Jesús nos promete escuchar nuestra oración en la medida que nosotros nos comprometemos en

la conversión del hermano caído en el pecado, que vive sin Dios en su conciencia y en sus acciones.

Orar en nombre de Jesús es haber comprendido el discipulado. La oración que no esté precedida por el esfuerzo de hacer nuestros los intereses de Dios, no será atendida… porque no está hecha en su nombre ni cuenta con su presencia. Orar con la seguridad de alcanzar lo que se desea, es tener la seguridad de haber hecho lo que se debía. La promesa de Jesús no acaba aquí. A pesar de la presencia del pecador, la comunidad que lo

atiende y perdona, no sólo obtendrá cuanto pida en nombre de Jesús, sino que Le tendrá a Él mismo, como nos lo prometió. Su compromiso es estar con sus hermanos que se reconocen ‘hijos de su padre’ y hermanos de verdad unos con otros. La hermandad se verifica en el verdadero empeño por recuperar al hermano que se ha ido y está perdido por el pecado. ¿Cómo queremos que Dios se interese por lo que nos falta, si nosotros no nos hemos interesado

por los hombres que no le reconocen como Padre? Sólo por eso, por tener hermanos que no se desinteresarán de nosotros, aunque les hayamos dejado - sólo por eso- merece la pena pertenecer a la Iglesia, comunidad en la que Cristo Jesús está presente. Jesús comparte nuestra oración y nuestra necesidad siempre que oramos. Para poder pedir a Dios en nombre de Jesús cuanto necesitemos, tenemos que ser parte de su comunidad y fortalecerla con nuestra fe, que no se queda en palabras, sino que se verifica con obras concretas a favor de quienes más nos necesite. Ser discípulo de Jesús, cueste lo que cueste, y vivir en común nuestro esfuerzo de fidelidad, codo a codo con quien está obligado a ayudarnos cuando lo necesitemos, es una exigencias para quienes seguimos al Maestro.
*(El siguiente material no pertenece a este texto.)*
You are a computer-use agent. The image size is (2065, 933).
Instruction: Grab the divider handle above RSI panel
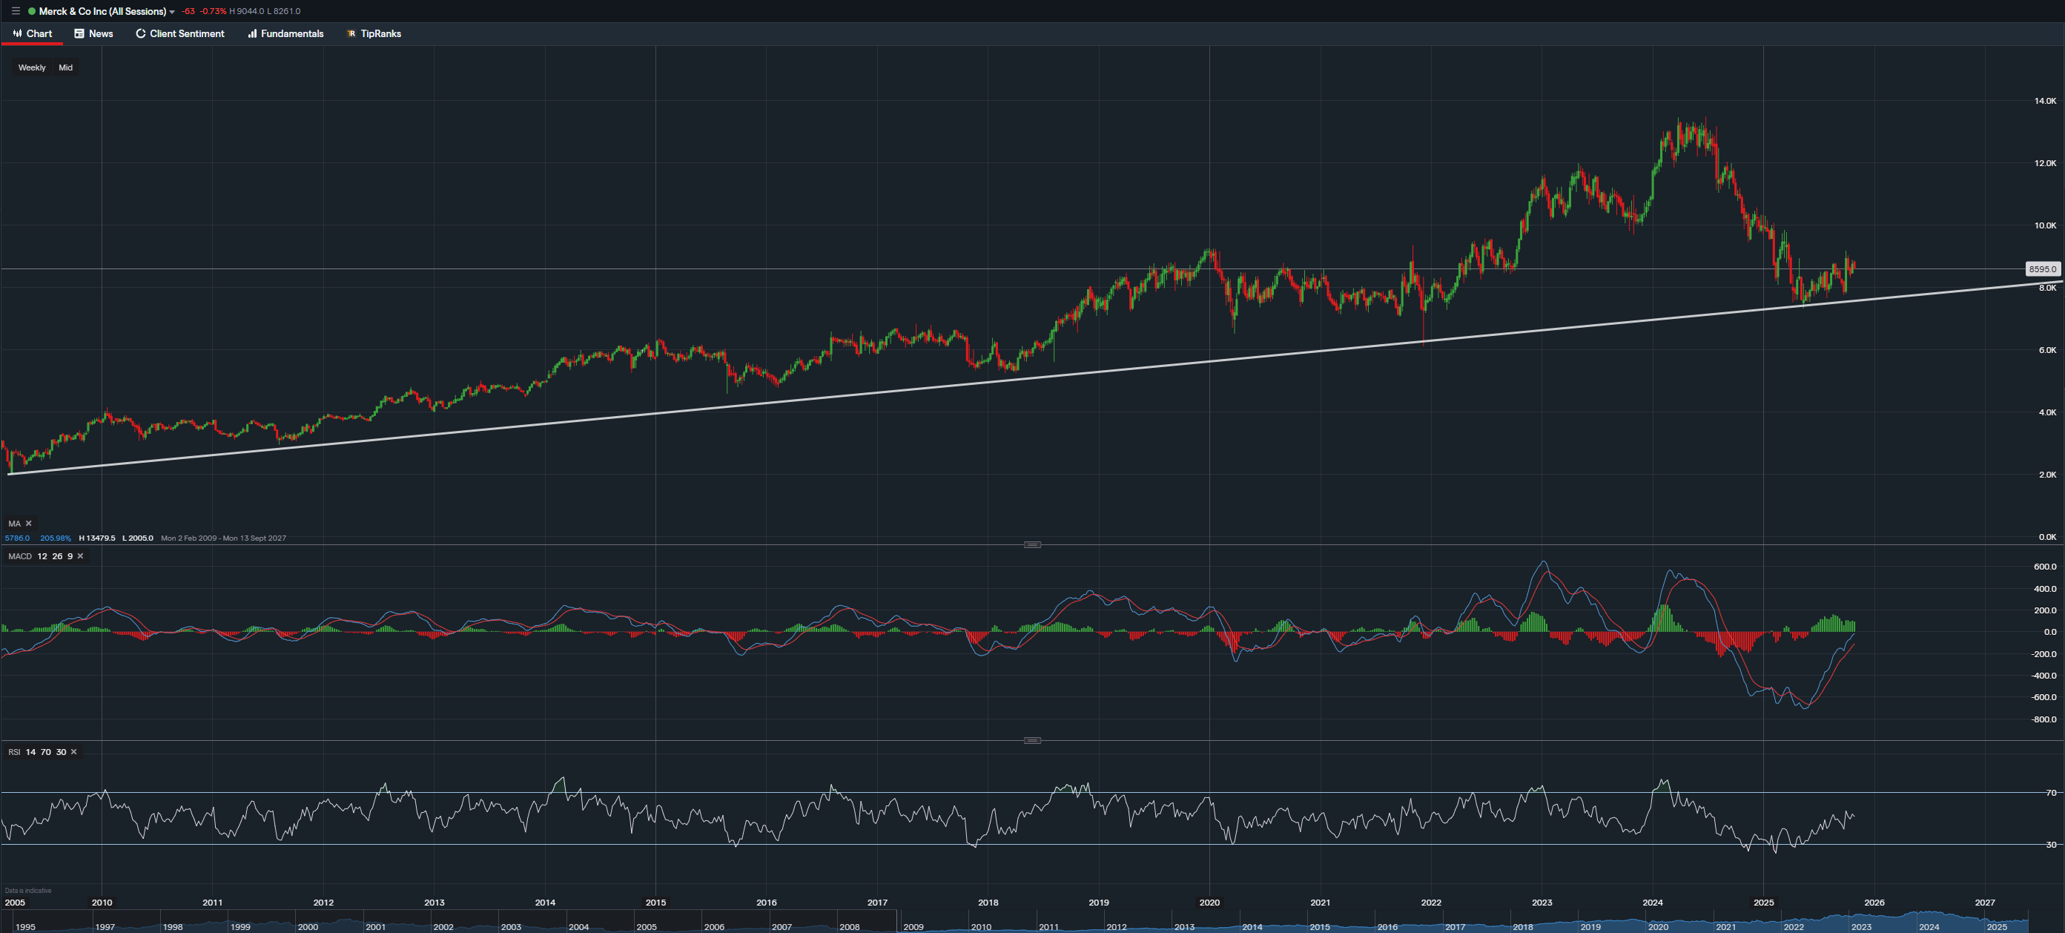[x=1033, y=741]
Tener a nuestro hermano como responsabilidad y su pecado personal como nuestro

quehacer, nos hace tener a Dios como Padre y a Jesús en medio de nosotros. Nuestro Dios no nos exige más de cuanto nos ha dado; pero tampoco va a pedirnos menos de lo que podemos darle.
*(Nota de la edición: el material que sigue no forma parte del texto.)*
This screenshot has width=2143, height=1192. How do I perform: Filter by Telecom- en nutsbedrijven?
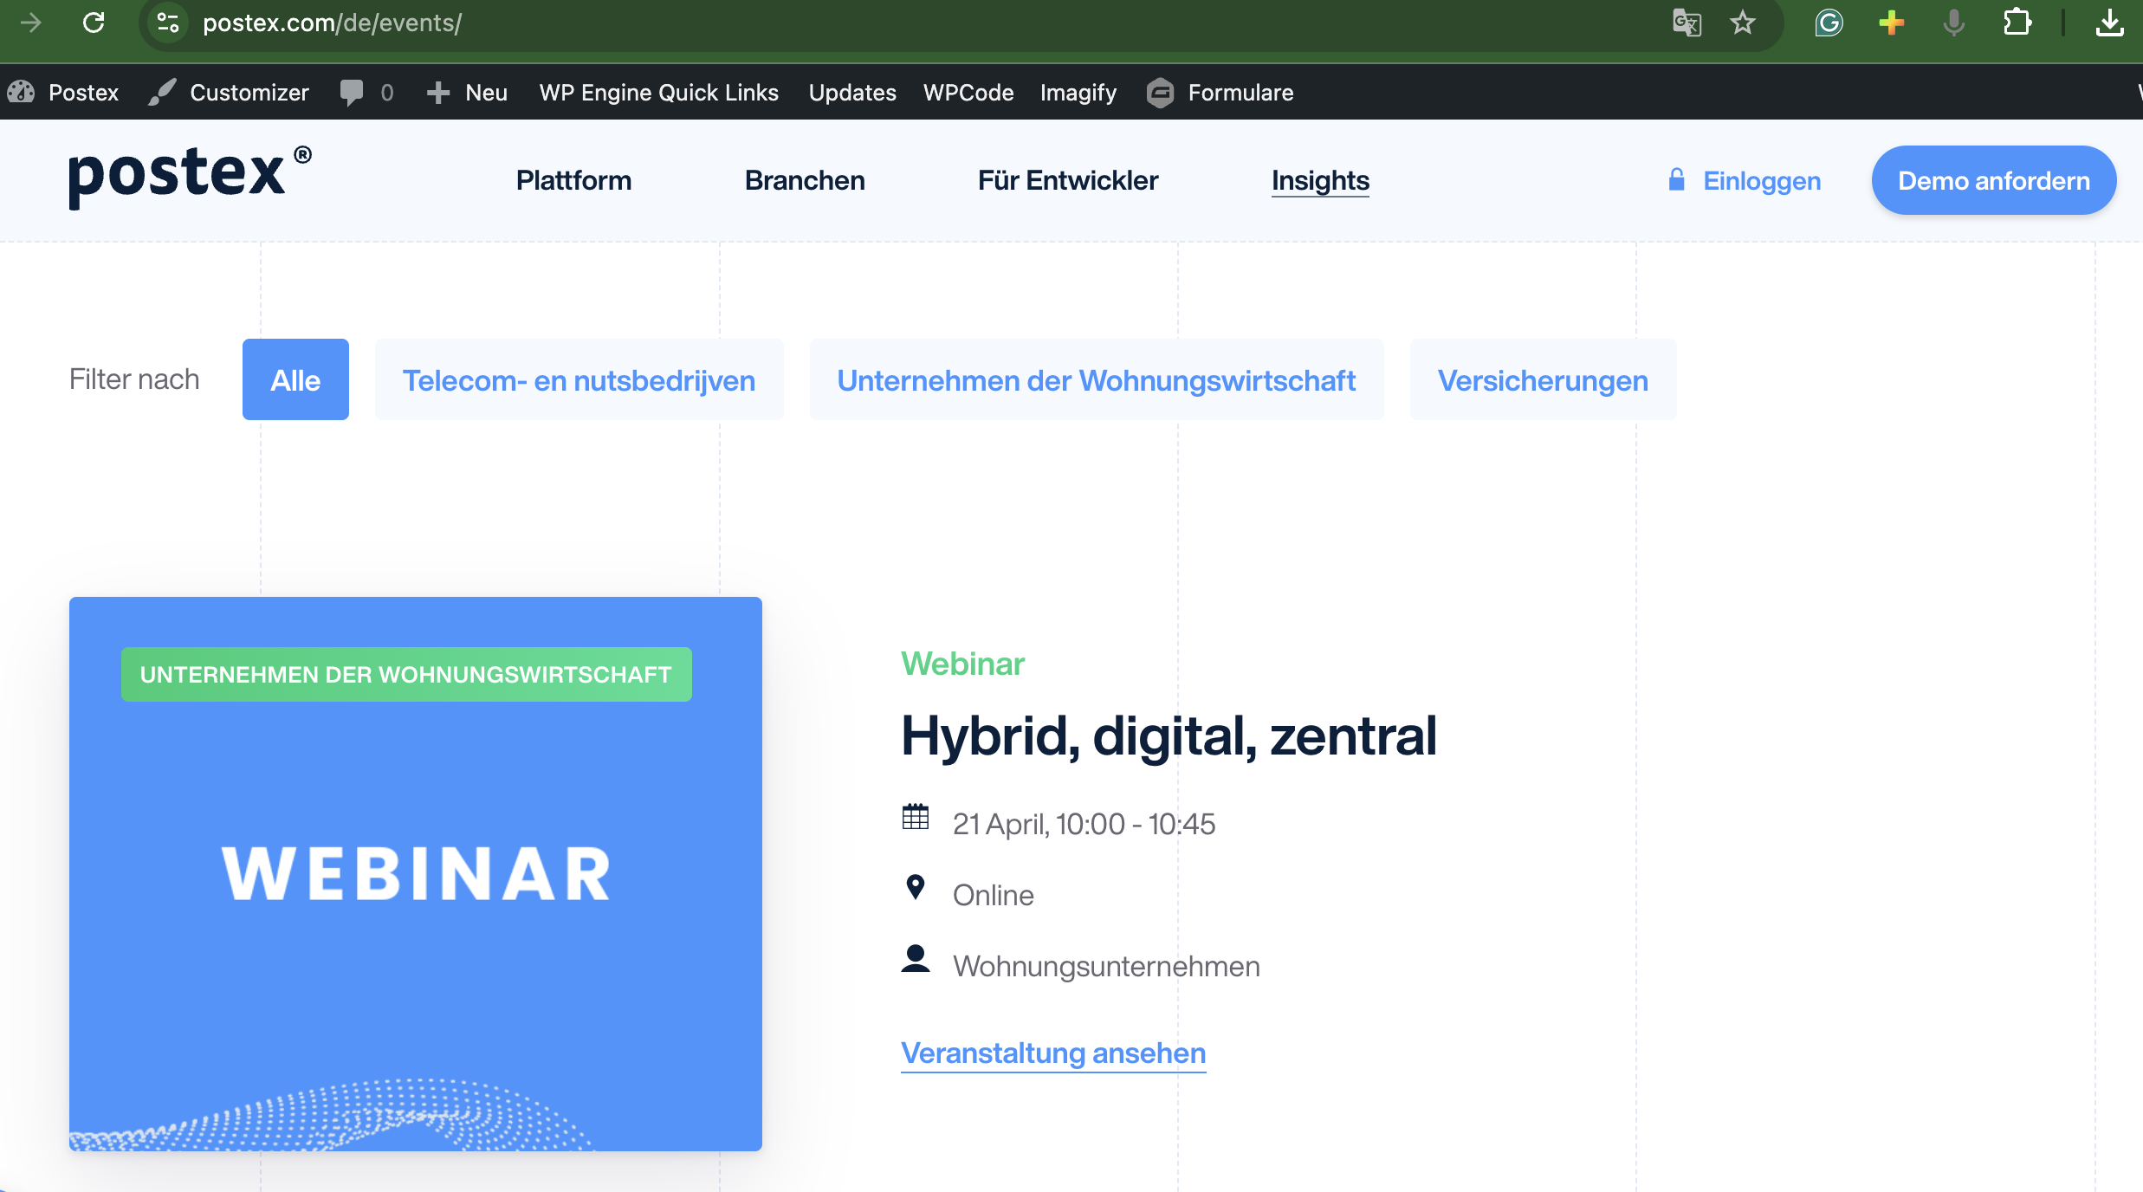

ORAMOS este texto con nuestra vida

Señor Jesús, Tú sabes que somos incapaces de vivir el amor como Tú lo viviste… Perdona el individualismo que nos paraliza. Danos fuerza para formar de verdad comunidades cristianas, que con tu Espíritu signifiquen en nuestros ambientes y gracias porque por Ti y en Ti somos escuchados por nuestro Padre Dios. ¡A M É N!